So I was reading this disagreement between Jim Emerson, a talented critic best known for work on Roger Ebert's web site, and Josh Tyler, a Dallas based guy who run Cinema Blend. Here's the post sparking the disagreement. I find Emerson to be way off base. Here was my response.
The Dark Knight asks this question:
To what lengths can a "civilized" society go to fight the most destructive threats and still look itself in the mirror?
If a critic or a viewer doesn't appreciate that this is one of the central questions of our time, I can't help.
It is also a film of unusual scale and ambition, as well as the best film in its genre by a significant margin, a genre of which I am not a particular fan and certainly not a fanboy. In fact, I didn't think much of Batman Begins.
It clandestinely touches on generational issues, which makes it and its predecessor a favorite of those who follow generational theory. It's also a neat diagnosis of the Bush administration, which led to some of the most interesting film conversations I've had this year.
For these reasons in my little Top Ten list, nine out of ten will be indies and docs. And the tenth will be The Dark Knight.
I think some critics have difficulty appreciating that public taste has as much say in determining classics as critical support. There's a reason for this - often the public has its finger on the pulse of what's going on in society. For that reason, I think a critic ignores popularity at his or her own peril. You're an excellent critic, Jim, but I think it would behoove you to appreciate this, if you don't. Unless you sit around on holidays watching My Dinner With Andre rather than The Terminator.
As to Josh, I know him a little bit, from screenings and his work. Maybe he doesn't currently write for The New York Times, but he's hardly the death of film criticism. I find him a conscientious viewer and writer, and a guy who likes good films for the right reasons.

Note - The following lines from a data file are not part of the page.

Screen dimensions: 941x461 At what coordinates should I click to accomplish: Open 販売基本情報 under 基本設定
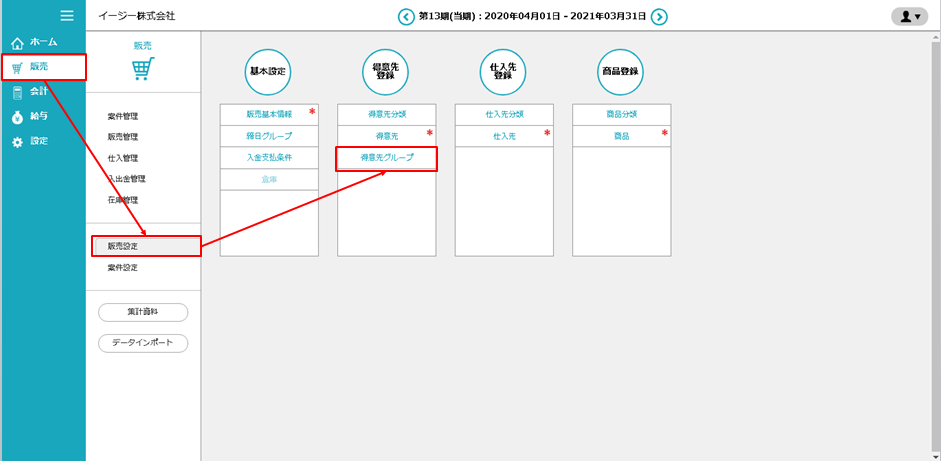(x=268, y=114)
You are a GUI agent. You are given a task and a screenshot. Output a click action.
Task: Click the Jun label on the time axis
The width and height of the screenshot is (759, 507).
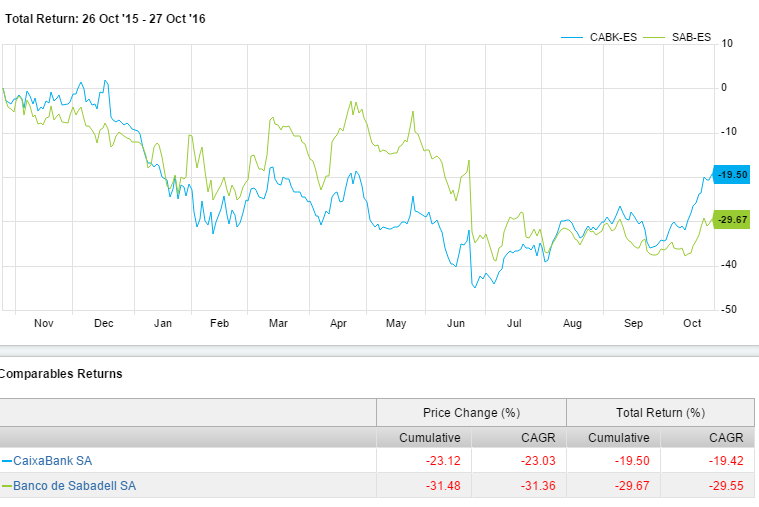[457, 324]
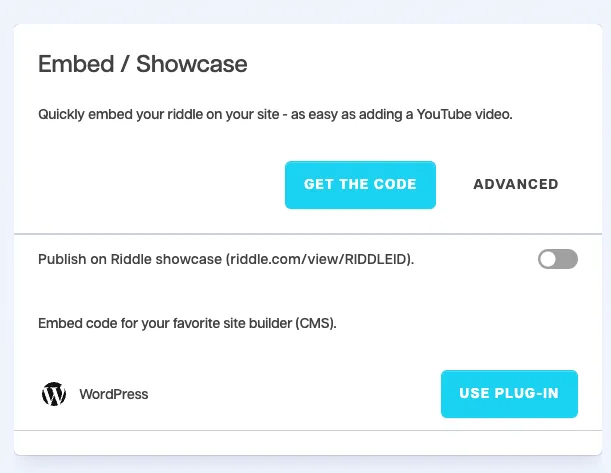The width and height of the screenshot is (611, 473).
Task: Open the ADVANCED embed options
Action: (x=515, y=184)
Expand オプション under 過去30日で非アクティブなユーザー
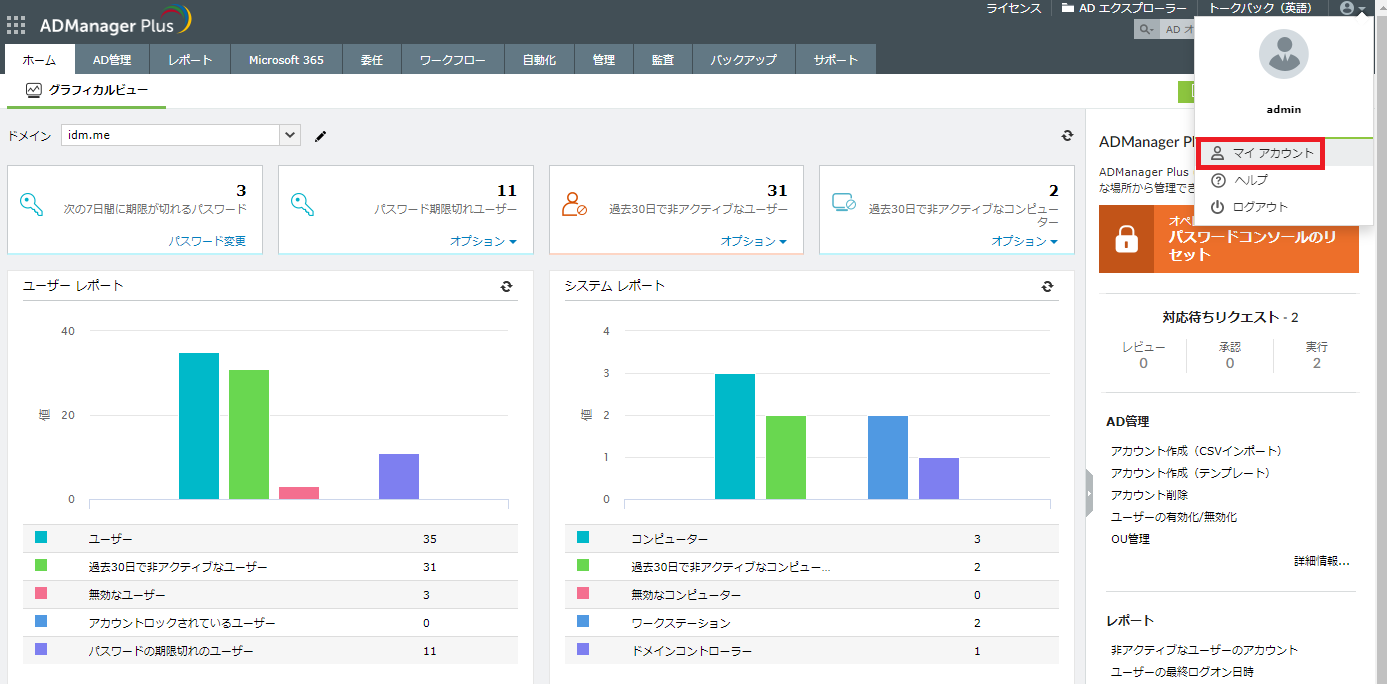 754,241
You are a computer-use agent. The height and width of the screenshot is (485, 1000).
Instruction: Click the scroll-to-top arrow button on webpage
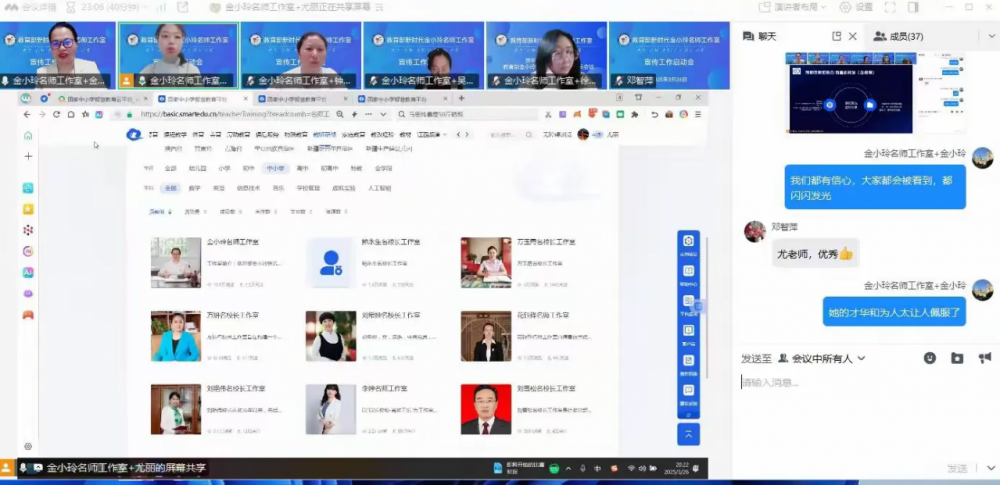point(688,434)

In fact, the real threat to film criticism comes not from its democratization but from the reactive desire on the part of the best critics to retreat into a cinematic monastery. The fact that common people love the medium enough to regularly sit in the dark for two hours and write about their experience is a sign of health, not sickness. If there isn't a space for the Josh Tylers at the film writing table, then film criticism deserves to die.